Data excerpts Start Marker
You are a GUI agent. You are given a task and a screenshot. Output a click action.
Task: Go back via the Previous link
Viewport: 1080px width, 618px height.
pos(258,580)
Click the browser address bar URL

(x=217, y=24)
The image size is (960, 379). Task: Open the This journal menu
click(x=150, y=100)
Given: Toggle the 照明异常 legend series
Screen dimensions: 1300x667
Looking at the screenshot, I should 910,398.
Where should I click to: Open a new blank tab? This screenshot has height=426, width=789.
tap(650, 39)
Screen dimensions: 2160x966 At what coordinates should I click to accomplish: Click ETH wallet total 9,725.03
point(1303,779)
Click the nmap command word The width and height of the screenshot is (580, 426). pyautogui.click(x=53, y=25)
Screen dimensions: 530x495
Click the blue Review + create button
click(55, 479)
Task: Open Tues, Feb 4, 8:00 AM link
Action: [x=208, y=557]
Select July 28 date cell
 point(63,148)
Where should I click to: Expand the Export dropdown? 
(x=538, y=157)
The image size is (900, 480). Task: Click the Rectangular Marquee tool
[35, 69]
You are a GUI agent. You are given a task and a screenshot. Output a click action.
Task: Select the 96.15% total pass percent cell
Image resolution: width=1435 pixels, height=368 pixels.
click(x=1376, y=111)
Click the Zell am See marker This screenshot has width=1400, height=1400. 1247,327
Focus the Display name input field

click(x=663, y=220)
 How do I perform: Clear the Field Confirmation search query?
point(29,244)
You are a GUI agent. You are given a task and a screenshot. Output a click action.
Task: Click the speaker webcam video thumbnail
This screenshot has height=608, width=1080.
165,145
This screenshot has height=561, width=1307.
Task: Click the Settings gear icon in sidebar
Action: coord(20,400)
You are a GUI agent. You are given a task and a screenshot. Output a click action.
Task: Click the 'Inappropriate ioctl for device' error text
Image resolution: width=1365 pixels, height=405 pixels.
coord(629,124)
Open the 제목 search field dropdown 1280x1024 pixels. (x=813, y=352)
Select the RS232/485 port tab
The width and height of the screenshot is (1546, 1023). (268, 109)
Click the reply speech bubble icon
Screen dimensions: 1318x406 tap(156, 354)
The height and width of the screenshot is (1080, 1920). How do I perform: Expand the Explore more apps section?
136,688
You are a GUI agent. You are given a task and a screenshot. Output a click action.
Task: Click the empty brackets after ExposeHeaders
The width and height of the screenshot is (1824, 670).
Data excerpts End Marker
_The task_: Stop after the line containing "Task: Select the": print exactly the lines from the start of the entries above up to it, that line included.

_Written reply_:
You are a GUI agent. You are given a task and a screenshot. Output a click action.
Task: Go back via the Previous link
Viewport: 1080px width, 618px height.
pos(258,580)
Click the browser address bar URL

(x=217, y=24)
The image size is (960, 379). Task: Open the This journal menu
click(x=150, y=100)
Given: Toggle the 照明异常 legend series
Screen dimensions: 1300x667
Looking at the screenshot, I should 910,398.
Where should I click to: Open a new blank tab? This screenshot has height=426, width=789.
tap(650, 39)
Screen dimensions: 2160x966 At what coordinates should I click to accomplish: Click ETH wallet total 9,725.03
point(1303,779)
Click the nmap command word The width and height of the screenshot is (580, 426). pyautogui.click(x=53, y=25)
Screen dimensions: 530x495
Click the blue Review + create button
click(55, 479)
Task: Open Tues, Feb 4, 8:00 AM link
Action: [x=208, y=557]
Select July 28 date cell
 point(63,148)
Where should I click to: Expand the Export dropdown? 
(x=538, y=157)
The image size is (900, 480). Task: Click the Rectangular Marquee tool
[35, 69]
You are a GUI agent. You are given a task and a screenshot. Output a click action.
Task: Select the 96.15% total pass percent cell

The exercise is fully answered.